Foguete F32 na mesa de lançamento basculante

O foguete Electron n° F32 deverá ser lançado hoje, 4 de novembro de 2022, às 17:15 UTC (14:15 hora de Brasília), da Plataforma B do ‘Rocketlab Launch Complex 1’ na Península Mahia da Nova Zelândia, na missão Catch Me If You Can “prenda-me se puder”. Este será o 32º lançamento da Rocketlab em geral e a segunda missão de teste de reutilização neste ano. O Electron transportará um satélite de pesquisa científica do provedor de sistemas espaciais OHB Swerige para a Agência Espacial Nacional Sueca (SNSA).
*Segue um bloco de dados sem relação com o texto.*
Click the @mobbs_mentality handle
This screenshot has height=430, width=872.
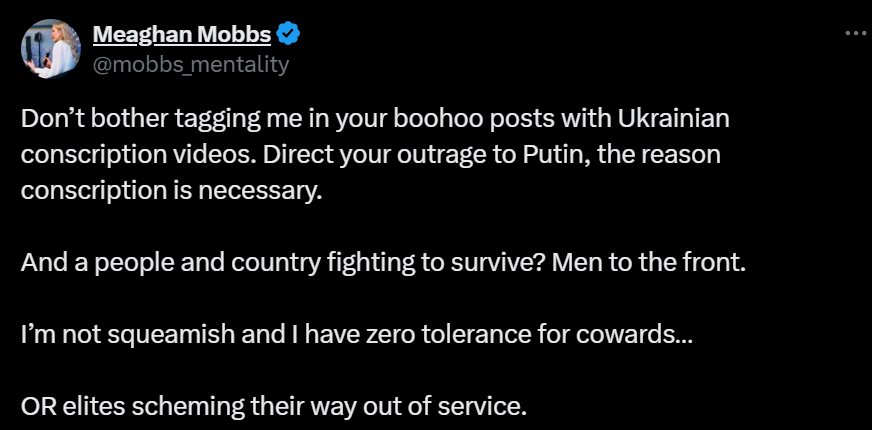click(x=190, y=65)
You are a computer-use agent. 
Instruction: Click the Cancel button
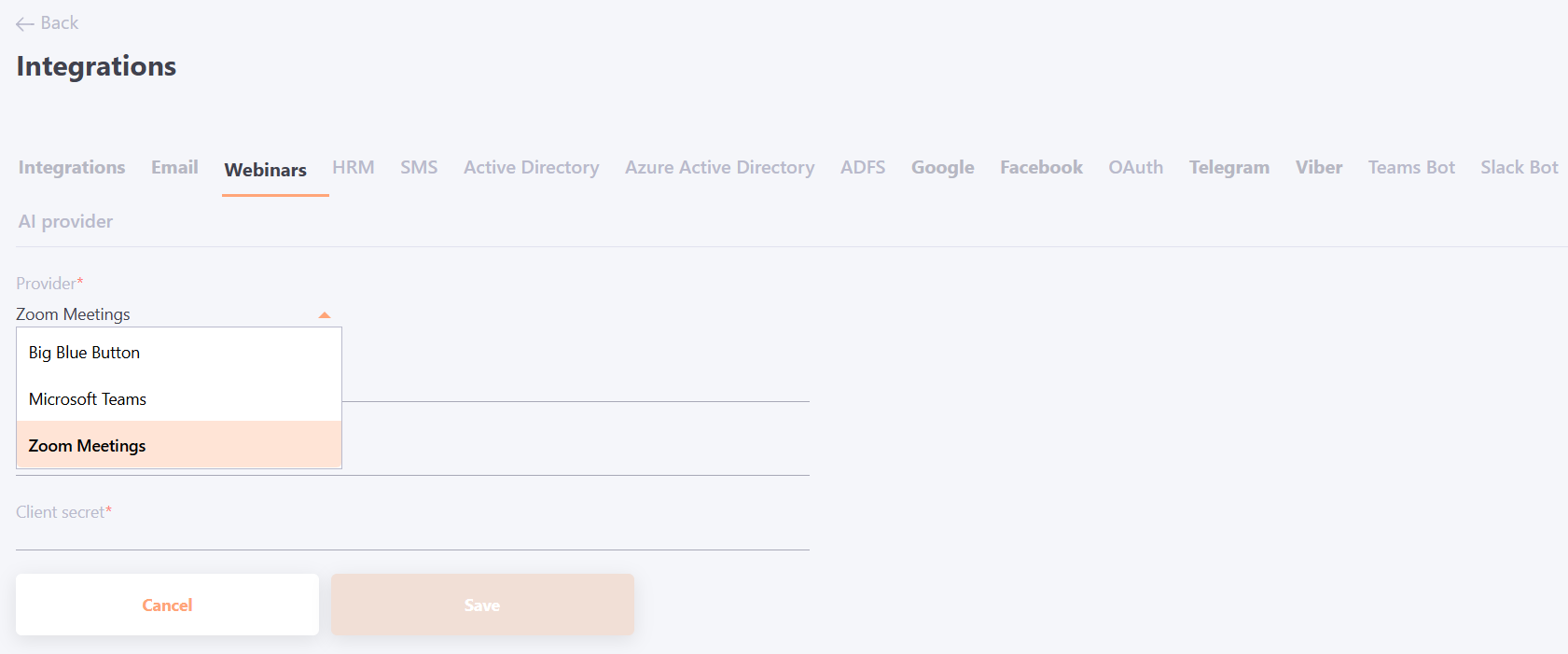(x=167, y=605)
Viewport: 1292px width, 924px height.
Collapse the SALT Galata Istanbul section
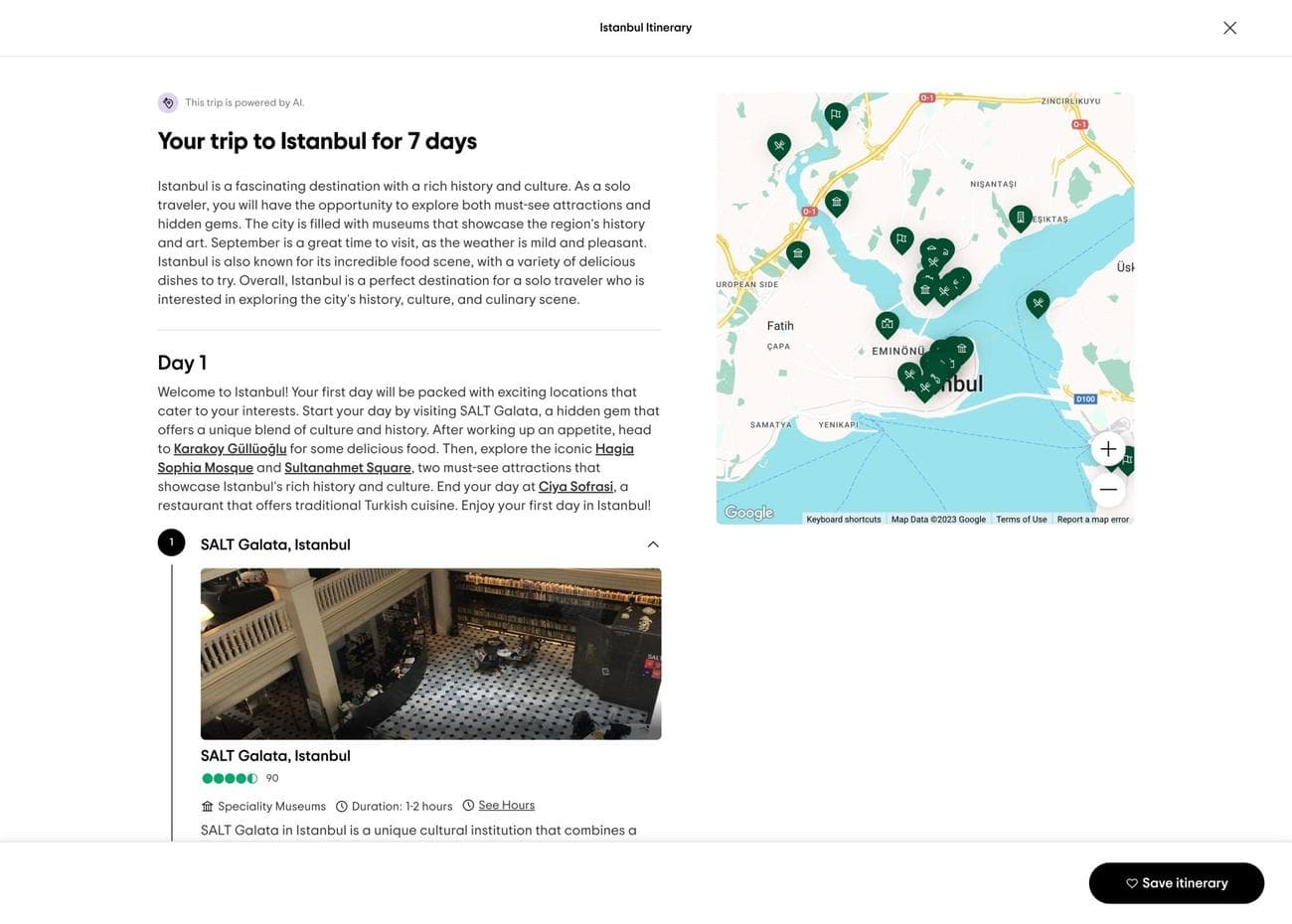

O satélite Mesospheric Airglow/Aerosol Tomography and Spectroscopy (MATS) é uma missão científica do SNSA para investigar as ondas atmosféricas e entender melhor como a camada superior da atmosfera da Terra interage com os padrões de vento e clima mais próximos do solo. O MATS deveria originalmente voar em um foguete russo antes de ser transferida para a Rocketlab.

O satélite MATS

O satélite da OHB será lançado em uma órbita síncrona do sol de 585 km para a Agência Espacial Nacional Sueca (SNSA). O MATS está equipado com dois instrumentos científicos: o imageador de limbo e o imageador de nadir. Os instrumentos irão mirar a atmosfera e tirar fotos em angulo, na chamada direção do limbo, e direto para baixo, na chamada direção do nadir. “O principal instrumento é um telescópio sensível à luz infravermelha, o chamado airglow, que é emitido pelas moléculas de oxigênio, e à luz ultravioleta espalhada pelas nuvens noctilucentes”, diz Linda Megner, pesquisadora do Departamento de Meteorologia, cuja contribuição incluiu o desenvolvimento o código para processar os dados coletados pelo MATS. Uma equipe de pesquisa da Universidade de Estocolmo, incluindo Megner, esteve na Nova Zelândia para realizar os testes finais dos instrumentos do satélite antes do lançamento. “Esperamos que o MATS nos dê uma melhor compreensão de como o impulso e a energia são transportados entre as diferentes partes da atmosfera. Esta é uma área com grandes lacunas de conhecimento que o MATS nos ajudará a preencher”, disse a pesquisadora.

Resumo do lançamento
Concepção artística do MATS em órbita

A carga útil comportará um total de sete canais de imagens que visualizam a atmosfera em intervalos de comprimento de onda selecionados. Seis desses canais de imageador visualizam a atmosfera na direção do limbo olhando tangencialmente através da atmosfera, enquanto um imageador canaliza vistas na direção do nadir. O satélite pesa 50 kg etem o formato aproximado de uma caixa com 70×60×85 cm, e é o primeiro baseado no chassi InnoSat é também servirá como teste em um programa de pequenos satélites de pesquisa de baixo custo financiados pela entidade espacial sueca. O consórcio para a plataforma compreende a OHB e a ÅAC Microtec e o consórcio para os instrumentos compreende o Departamento de Meteorologia (MISU) da Universidade de Estocolmo, o Departamento de experimentos da Terra e do Espaço em Chalmers, o Grupo de Física Espacial e Plasma da KTH e a Omnisys Instruments.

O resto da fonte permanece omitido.